Here is another incidence of I-You relationship. David Dunn in Try giving
Yourself Away said that it seems to be a law of life that when we give ourselves fully
and freely without expecting anything in return we enrich ourselves most. It is, therefore,
in giving unconditionally that we receive graces. The message is this: When we give we
should not think of reward since “there is no grace in a benefit that sticks to the fingers.”
How many times we expected services to be given to us, but which we ourselves would
not dare to give? Take this example.

One night in a rural area, it was raining heavily when Dr. Yul’s telephone rang.
“Doc,” a voice said. “My wife is in pain. I think she needs a doctor now. Please, come
right away.” “Ok. Can you pick me up right away?” Dr. Yul asked. “My car is in the
shop.” “What?” the caller replied. “I can’t go out on a night like this.”

Foods for Thought

In a home for the aged, an old man - a patient - was seen wandering aimlessly in
the lobby. Nurses and aides each told him to go back to his room. Few minutes later,
the janitor who had been scrubbing the floor approached the old man, took his hand,
and told him,” Sir, you look so tired.
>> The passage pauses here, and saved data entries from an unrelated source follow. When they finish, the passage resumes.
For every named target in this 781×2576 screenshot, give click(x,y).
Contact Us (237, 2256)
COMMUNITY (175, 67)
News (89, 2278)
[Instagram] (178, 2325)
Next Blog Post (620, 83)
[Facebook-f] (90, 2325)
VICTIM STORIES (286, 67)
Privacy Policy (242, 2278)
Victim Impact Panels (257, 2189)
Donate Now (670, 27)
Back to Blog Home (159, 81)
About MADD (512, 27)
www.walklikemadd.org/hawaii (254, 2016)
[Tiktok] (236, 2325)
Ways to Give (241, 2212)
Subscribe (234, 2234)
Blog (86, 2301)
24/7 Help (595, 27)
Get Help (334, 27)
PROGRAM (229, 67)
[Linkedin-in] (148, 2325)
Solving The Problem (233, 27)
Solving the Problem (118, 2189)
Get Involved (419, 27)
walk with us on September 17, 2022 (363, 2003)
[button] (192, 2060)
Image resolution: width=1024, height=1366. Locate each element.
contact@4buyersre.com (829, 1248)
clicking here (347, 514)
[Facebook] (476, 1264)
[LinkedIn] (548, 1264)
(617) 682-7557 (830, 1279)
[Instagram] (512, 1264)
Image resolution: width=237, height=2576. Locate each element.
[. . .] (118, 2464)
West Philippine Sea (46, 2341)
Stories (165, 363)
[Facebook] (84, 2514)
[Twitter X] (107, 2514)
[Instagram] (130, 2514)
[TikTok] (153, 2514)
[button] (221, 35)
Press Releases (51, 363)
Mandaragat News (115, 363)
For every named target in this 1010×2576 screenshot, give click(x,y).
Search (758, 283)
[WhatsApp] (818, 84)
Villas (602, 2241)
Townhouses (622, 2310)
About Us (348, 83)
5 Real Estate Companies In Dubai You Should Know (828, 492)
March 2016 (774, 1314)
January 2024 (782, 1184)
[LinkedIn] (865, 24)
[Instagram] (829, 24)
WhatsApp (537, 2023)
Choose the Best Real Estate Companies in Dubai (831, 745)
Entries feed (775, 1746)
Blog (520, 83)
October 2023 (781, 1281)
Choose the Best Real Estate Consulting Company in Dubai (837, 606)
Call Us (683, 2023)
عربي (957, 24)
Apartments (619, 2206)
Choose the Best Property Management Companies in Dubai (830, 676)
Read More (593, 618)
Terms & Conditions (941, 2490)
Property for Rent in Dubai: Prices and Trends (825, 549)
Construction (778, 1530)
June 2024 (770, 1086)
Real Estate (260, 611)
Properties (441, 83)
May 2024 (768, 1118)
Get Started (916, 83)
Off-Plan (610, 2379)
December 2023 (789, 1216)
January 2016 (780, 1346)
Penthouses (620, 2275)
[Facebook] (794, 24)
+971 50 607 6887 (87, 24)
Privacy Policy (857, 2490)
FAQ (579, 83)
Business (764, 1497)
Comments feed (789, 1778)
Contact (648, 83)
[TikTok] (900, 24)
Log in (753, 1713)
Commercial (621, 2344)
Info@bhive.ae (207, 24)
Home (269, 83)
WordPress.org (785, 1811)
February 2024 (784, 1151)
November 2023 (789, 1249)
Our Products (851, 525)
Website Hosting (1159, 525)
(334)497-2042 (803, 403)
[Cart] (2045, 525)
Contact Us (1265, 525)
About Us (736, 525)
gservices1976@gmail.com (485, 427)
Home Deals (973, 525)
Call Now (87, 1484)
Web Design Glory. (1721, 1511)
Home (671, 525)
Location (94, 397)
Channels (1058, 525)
Let me help you to your room.” After having gently
helped the old man into bed, the janitor returned to the hall to continue cleaning.
“If your brother sins against you, go to him and show him his fault. But do it
privately, just between yourselves. If he listens to you, you have won your brother back”
(Matthew 18:15).
Catherine de Hueck Doherty said: “With the gift of listening come the gift of
healing; because listening to your brother or sister until they have said the last word in
their heart is healing and consoling.”
However, life is progressing towards perfect adjustment in a perfect society
where the interests of the individual will eventually harmonize and identify with the
interests of others. But man is not yet adjusted. There is still too much selfishness, too
much egoism in man and too little of altruism at the same time.
According to Spencer, the essence of morality, and so with life, is the adjustment
of the individual to his fellowmen in a community. Good act, therefore, is that which
makes man well-adjusted to other people and bad act is that which makes man
miserable, unhappy due to maladjustment. In other words, what makes man good is his
good and well-balanced relationship with others. Therefore, Spencer’s essence of
morality lies in human relationship.